Так и в этот вечер он сидел исчерпанный до дна, отупевший. Все в доме спали. Окно его комнаты было открыто. Ни одного дуновения ветерка. Темные тучи сдавливали небосвод. Кристоф бессмысленно глядел на свечу, догоравшую в подсвечнике. Он не мог заставить себя лечь. Не думал ни о чем. Он чувствовал, как это небытие становится поистине бездонным; старался не видеть бездны, грозившей его поглотить, и невольно склонялся над нею, погружал взоры в темные ее глубины. Там, в пустоте, шевелился хаос, громоздился мрак. Кристофа охватил ужас, по спине прошла дрожь, кожа покрылась пупырышками, как от холода; он вцепился в край стола, чтобы не упасть. Это было мучительное ожидание того, что не имело имени, – чуда, Бога…

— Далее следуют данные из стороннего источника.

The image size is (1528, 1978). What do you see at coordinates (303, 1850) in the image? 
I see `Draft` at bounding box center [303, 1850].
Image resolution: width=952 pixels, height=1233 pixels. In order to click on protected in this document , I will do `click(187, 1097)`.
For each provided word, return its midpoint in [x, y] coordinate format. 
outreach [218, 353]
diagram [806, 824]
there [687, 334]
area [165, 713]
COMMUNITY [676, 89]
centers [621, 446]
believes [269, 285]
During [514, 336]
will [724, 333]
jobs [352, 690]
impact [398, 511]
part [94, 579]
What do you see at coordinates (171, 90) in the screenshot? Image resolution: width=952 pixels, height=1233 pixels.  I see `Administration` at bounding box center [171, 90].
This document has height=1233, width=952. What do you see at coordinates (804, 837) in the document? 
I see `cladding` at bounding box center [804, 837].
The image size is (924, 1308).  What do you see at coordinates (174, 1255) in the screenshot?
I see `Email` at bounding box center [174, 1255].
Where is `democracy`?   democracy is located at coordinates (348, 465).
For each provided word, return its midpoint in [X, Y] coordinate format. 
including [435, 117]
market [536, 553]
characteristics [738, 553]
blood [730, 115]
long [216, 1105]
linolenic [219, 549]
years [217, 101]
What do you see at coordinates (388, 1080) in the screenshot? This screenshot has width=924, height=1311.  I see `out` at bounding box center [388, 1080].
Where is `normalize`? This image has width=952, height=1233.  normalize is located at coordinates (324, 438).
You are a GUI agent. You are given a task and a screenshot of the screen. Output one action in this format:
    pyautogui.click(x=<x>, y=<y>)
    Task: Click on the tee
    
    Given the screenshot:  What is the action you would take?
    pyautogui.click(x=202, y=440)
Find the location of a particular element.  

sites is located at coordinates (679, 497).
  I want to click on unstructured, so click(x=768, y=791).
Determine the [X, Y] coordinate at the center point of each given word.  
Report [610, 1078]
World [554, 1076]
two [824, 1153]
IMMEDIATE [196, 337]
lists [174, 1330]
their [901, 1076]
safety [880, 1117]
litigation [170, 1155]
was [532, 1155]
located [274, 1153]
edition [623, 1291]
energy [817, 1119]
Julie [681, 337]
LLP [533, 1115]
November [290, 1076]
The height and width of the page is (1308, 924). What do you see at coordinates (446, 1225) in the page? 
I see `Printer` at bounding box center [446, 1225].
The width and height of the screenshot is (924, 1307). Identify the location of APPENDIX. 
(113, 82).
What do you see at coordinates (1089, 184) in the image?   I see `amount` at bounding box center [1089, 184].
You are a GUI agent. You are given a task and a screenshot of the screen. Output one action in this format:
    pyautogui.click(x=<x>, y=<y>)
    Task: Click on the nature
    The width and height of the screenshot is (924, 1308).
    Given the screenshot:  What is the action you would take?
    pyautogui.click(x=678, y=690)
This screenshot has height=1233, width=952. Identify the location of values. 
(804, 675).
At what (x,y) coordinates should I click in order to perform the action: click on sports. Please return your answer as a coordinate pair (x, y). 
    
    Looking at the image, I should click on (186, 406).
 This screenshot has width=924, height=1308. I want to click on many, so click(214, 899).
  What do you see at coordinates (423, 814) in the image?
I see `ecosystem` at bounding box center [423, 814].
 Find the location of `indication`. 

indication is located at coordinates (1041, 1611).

Вдруг словно раскрылись шлюзы, и на улице, за его спиной, хлынули потоки воды, застучали тяжелые, щедрые, прямые струи. Неподвижный воздух дрогнул. Сухая и твердая земля зазвенела, как колокол. И могучие запахи земли, пышущей животным жаром, аромат цветов, плодов, влюбленной плоти дошел до него в яростном спазме наслаждения. Кристоф, почти галлюцинируя, напрягся всем телом, чувствуя, как содрогаются его внутренности. Он затрепетал… Завеса разодралась. Ослепительный свет! При блеске молнии в глубине ночи он увидел Бога, он стал Богом. Бог был в нем самом. Он разбил потолок комнатушки, стену дома; подались тесные оковы человеческого существа: Он заполнил всё небо, всю вселенную, небытие. Мир хлынул из Него водопадом. В ужасе и восторге перед этим крушением Кристоф падал тоже, уносимый ураганом, который дробил и сметал, как соломинки, все законы природы. Он с трудом переводил дыхание, он опьянел от этого низвержения в пределы Бога… Бог – бездна! Бог – пропасть! Костер бытия! Ураган жизни! Всё безумие жизни, без цели, без узды, без смысла – ради самого исступления жизни!»